Writing has been my form of reflection for a long time, whether in a journal, a poem or a personal essay. Patti Digh has written her reflections as personal essays on an award-winning blog. Those essays have now been published as Life is a Verb. This is a book to be savored. It deserves careful attention. And so do you. You don't have to switch religions, change your spiritual practices or go on a pilgrimage to a far-off land. Patti Digh's advice is to pay attention right here at home.
In 2003, Digh's stepfather was diagnosed with lung cancer and died 37 days later. After caring for him at his home and following his death, Digh wondered what she would be doing today if she only had 37 days to live. She realized she didn't need to seek enlightenment in a faraway land. Living each day with intention was about "more fully inhabiting the life I have, not creating a new one."
In her first chapter, Digh espouses the importance of writing to remember. "...We are only one step away from losing the stories of our lives. [Writing] is also a strategy for learning," she adds. "And for determining who and what we are—and who and what we yearn to be."
Throughout each chapter are action challenges, timed ten-minute writing exercises to reinforce the story preceding them.

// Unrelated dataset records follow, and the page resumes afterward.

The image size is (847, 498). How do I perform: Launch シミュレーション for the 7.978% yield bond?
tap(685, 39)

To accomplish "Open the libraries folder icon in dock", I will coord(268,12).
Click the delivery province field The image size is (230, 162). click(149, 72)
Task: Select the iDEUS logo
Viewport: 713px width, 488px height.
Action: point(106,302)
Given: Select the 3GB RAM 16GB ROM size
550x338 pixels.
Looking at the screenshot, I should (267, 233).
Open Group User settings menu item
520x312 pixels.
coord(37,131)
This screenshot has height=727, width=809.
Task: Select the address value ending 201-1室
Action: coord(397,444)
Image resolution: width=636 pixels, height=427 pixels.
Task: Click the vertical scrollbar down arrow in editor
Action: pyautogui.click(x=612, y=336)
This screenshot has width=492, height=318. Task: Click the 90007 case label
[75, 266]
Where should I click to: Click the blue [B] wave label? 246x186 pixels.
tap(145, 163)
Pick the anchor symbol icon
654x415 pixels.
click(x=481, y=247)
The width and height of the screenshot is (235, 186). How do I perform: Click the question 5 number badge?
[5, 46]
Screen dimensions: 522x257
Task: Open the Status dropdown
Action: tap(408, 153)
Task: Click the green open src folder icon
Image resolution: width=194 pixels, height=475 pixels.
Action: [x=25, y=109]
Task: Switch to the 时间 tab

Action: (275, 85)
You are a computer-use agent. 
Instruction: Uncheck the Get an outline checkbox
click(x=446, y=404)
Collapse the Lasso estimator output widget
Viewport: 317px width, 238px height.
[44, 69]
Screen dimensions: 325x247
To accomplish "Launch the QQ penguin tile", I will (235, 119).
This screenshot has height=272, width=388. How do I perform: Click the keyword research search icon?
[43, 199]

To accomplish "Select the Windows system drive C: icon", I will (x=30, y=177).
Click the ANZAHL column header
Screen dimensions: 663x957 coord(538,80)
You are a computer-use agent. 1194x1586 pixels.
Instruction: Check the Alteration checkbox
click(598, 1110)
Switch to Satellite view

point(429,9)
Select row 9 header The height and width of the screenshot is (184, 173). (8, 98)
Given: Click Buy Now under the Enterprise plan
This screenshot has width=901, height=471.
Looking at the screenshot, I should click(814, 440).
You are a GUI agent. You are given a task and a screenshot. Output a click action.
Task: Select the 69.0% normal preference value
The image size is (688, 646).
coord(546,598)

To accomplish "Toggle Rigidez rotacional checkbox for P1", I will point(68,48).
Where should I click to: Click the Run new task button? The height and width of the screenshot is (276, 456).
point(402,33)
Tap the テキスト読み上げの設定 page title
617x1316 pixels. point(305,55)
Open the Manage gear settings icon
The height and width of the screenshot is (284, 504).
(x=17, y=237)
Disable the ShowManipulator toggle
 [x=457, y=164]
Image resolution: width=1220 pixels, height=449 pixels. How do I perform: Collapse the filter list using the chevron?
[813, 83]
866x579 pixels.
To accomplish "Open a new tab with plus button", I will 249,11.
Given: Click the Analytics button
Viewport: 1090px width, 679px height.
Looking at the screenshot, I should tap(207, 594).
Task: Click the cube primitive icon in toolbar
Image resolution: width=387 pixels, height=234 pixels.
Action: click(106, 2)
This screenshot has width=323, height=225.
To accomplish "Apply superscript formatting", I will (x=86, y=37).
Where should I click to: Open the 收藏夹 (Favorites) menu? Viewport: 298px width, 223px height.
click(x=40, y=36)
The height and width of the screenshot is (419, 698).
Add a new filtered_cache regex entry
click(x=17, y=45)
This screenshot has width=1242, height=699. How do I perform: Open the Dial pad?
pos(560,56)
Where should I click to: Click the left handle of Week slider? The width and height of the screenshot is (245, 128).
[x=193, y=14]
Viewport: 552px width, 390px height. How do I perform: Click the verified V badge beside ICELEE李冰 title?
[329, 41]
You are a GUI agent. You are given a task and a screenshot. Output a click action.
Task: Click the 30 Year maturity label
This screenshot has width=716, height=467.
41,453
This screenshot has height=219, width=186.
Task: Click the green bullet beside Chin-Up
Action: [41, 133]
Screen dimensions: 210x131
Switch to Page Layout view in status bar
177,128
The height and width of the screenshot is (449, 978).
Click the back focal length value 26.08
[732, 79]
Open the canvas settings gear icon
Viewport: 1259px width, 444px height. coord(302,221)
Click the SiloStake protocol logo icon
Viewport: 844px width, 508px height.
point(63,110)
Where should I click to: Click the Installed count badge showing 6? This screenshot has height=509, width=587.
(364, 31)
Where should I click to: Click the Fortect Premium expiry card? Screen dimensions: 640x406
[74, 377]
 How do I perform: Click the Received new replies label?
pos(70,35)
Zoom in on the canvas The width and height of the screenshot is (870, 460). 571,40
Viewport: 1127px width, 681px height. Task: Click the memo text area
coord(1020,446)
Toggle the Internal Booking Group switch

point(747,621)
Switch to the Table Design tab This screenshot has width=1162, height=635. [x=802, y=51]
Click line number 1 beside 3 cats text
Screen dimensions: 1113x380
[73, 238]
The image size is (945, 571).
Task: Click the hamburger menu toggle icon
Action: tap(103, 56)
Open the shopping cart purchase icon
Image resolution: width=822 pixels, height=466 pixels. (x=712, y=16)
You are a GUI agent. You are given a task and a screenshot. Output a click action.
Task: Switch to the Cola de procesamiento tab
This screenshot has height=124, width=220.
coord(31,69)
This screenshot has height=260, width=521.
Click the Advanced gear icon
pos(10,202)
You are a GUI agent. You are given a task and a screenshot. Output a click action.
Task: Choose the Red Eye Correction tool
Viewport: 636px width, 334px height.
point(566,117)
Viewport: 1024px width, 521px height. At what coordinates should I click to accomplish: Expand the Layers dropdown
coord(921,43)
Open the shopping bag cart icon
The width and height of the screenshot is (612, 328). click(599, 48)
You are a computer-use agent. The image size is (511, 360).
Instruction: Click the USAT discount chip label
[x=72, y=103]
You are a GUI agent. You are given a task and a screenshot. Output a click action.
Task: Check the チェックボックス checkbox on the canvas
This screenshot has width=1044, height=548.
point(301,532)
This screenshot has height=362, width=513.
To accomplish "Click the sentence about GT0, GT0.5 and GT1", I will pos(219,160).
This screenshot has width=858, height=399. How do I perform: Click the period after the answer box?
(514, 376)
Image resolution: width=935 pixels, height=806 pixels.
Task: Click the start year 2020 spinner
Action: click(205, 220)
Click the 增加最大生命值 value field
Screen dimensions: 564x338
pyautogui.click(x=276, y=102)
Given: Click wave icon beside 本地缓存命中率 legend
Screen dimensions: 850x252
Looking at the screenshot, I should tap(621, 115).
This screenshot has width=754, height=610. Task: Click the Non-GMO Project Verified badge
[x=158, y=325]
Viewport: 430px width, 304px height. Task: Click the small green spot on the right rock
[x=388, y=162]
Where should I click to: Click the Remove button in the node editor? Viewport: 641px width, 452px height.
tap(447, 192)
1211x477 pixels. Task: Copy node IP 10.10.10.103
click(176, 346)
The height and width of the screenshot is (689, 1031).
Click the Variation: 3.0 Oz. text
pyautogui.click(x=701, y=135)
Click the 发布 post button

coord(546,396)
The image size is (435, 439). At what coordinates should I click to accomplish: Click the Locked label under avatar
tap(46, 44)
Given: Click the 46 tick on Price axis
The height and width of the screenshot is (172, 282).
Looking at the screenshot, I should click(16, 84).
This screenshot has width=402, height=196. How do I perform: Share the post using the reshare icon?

Following the action challenges are "movement challenges" meant to keep you attentive to something for 37 days, such as making eye contact with people who are living on the streets, homeless. I appreciate Digh's inclusivity of people who deserve our "respectful curiosity": people who are homeless, disabled, or transgender, for instance.
The design of the book is especially enticing. It's in full color, illustrated with collages by many artists. One artist, Donna B. Miller, made a card to carry around to remind herself of one of the blog essays. Digh thought it such a brilliant idea that she posted a note suggesting people send in art. All 120 pieces of art are used throughout the book, adding a whimsical flavor and greatly enhance the written word. They invite you to keep dipping in for a daily message.
I loved the book's message to wake up and live intentionally, its colors, even the feel of the paper. A book that encourages you to "inhabit your own story" is well worth recommending and passing along.
Patti Digh is the creator and author of the award-winning blog 37days.com. She is a frequent speaker on diversity and leadership issues and her comments have appeared on PBS and in the Wall Street Journal, the New York Times and USA Today. She and her husband live with their two daughters, a dog named Blue, and three cats in Asheville, North Carolina.